■ **Goal of the exercise**
Copy every entry below verbatim, except for images.

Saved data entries

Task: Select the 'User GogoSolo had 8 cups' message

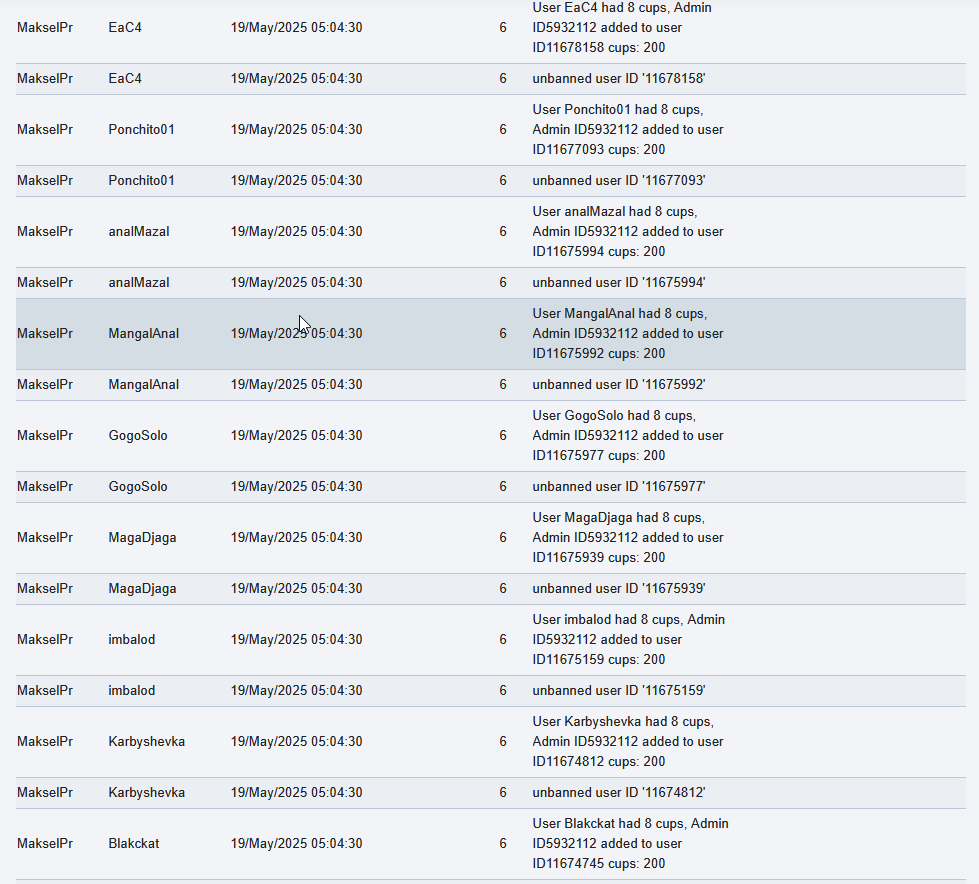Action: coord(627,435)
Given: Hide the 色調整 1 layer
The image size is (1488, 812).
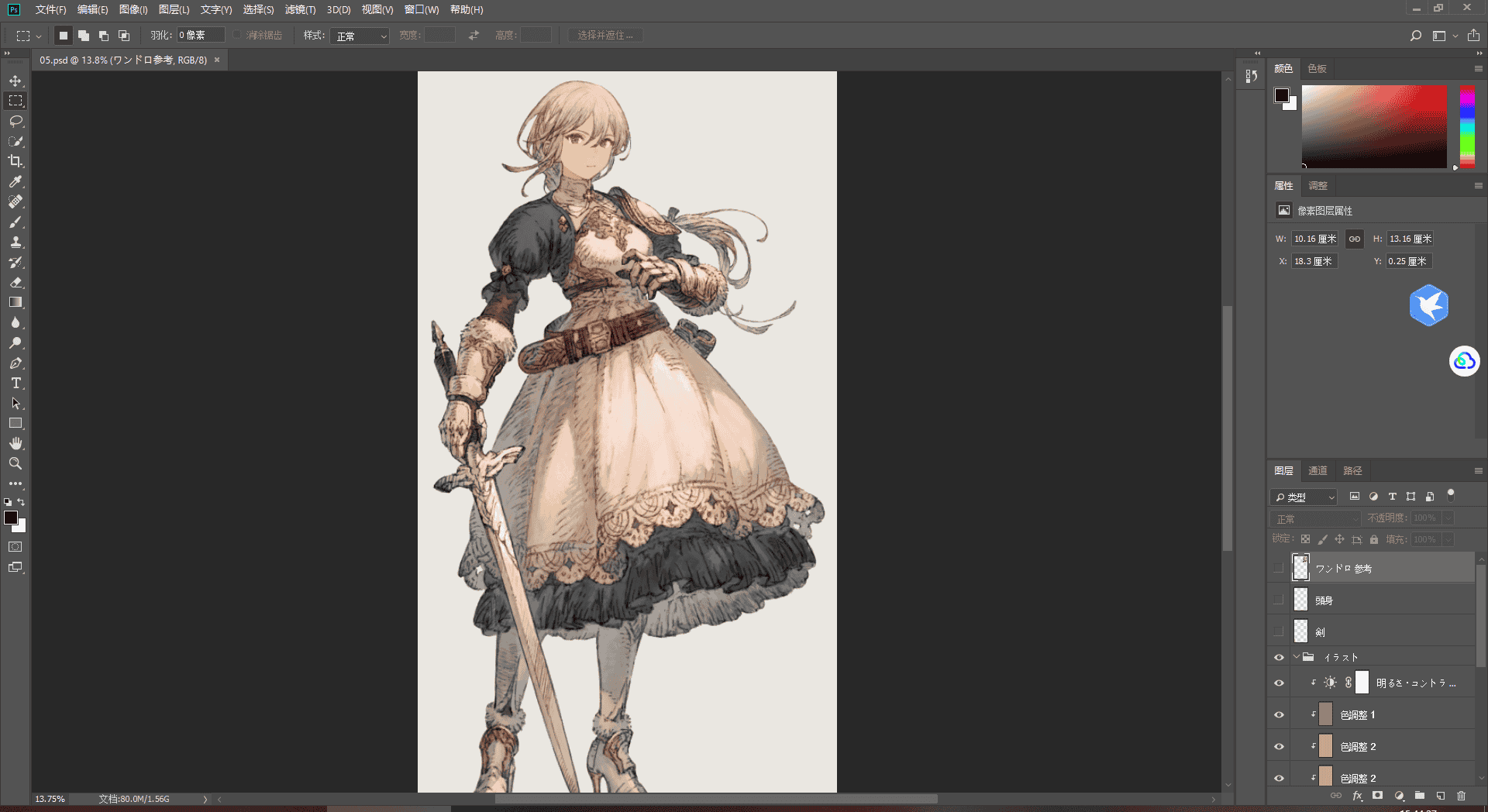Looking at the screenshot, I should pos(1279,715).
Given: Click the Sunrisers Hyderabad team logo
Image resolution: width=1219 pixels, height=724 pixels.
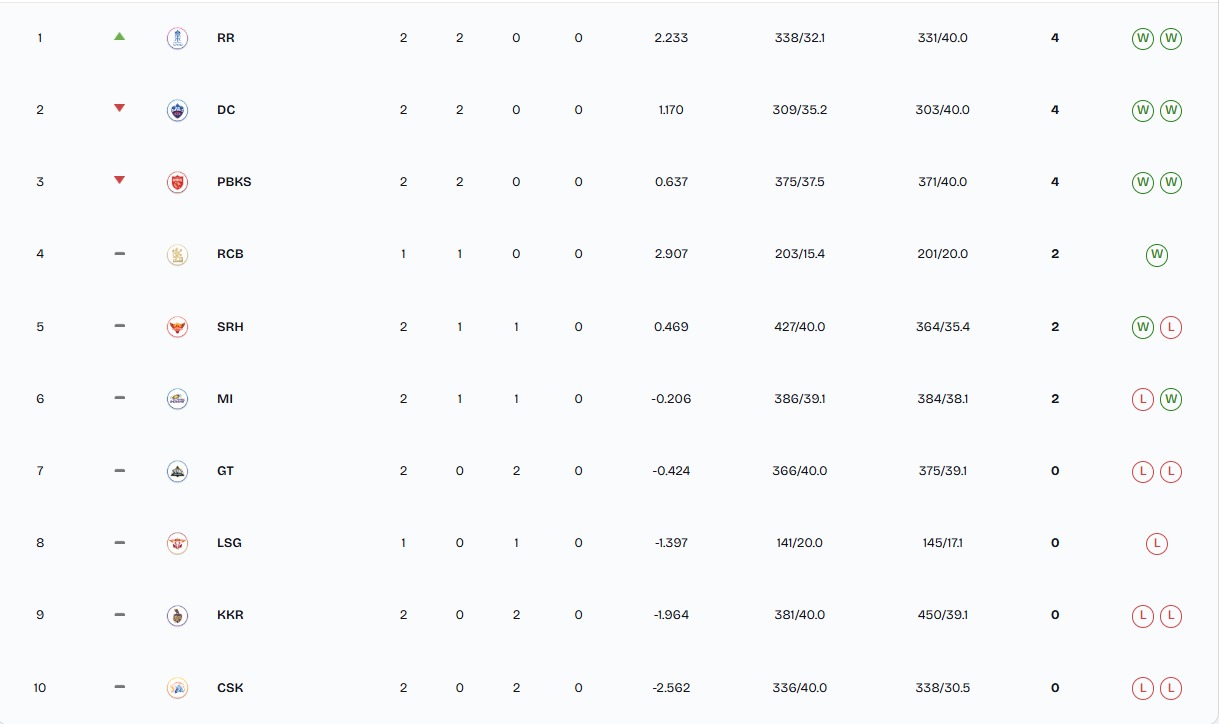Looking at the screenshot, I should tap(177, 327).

■ **The completed task**
Task: Select the 'User GogoSolo had 8 cups' message

Action: coord(627,435)
Given: Hide the 色調整 1 layer
The image size is (1488, 812).
Looking at the screenshot, I should pos(1279,715).
Given: Click the Sunrisers Hyderabad team logo
Image resolution: width=1219 pixels, height=724 pixels.
Looking at the screenshot, I should tap(177, 327).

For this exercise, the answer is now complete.